■ What is expected ■
From the records below, give the number of lines that include the word "computer". Add no other words.
= = =
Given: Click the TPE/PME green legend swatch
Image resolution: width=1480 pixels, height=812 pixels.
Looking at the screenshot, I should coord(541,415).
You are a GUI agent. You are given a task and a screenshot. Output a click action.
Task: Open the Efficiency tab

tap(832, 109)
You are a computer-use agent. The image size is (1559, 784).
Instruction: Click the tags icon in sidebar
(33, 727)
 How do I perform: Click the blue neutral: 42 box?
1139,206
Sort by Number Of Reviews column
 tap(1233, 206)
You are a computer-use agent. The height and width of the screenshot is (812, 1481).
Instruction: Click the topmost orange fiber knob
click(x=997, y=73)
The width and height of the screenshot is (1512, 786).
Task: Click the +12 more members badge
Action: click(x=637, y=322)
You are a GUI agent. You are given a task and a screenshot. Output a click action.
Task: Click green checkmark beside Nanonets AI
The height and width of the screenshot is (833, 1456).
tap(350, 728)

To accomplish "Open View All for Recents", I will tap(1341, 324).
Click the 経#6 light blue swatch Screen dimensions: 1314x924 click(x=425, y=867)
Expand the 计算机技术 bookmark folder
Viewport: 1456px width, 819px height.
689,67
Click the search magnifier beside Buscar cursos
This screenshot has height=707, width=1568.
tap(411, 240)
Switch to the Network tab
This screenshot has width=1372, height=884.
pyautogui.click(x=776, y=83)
= = =
■ Reply to the exercise ■
2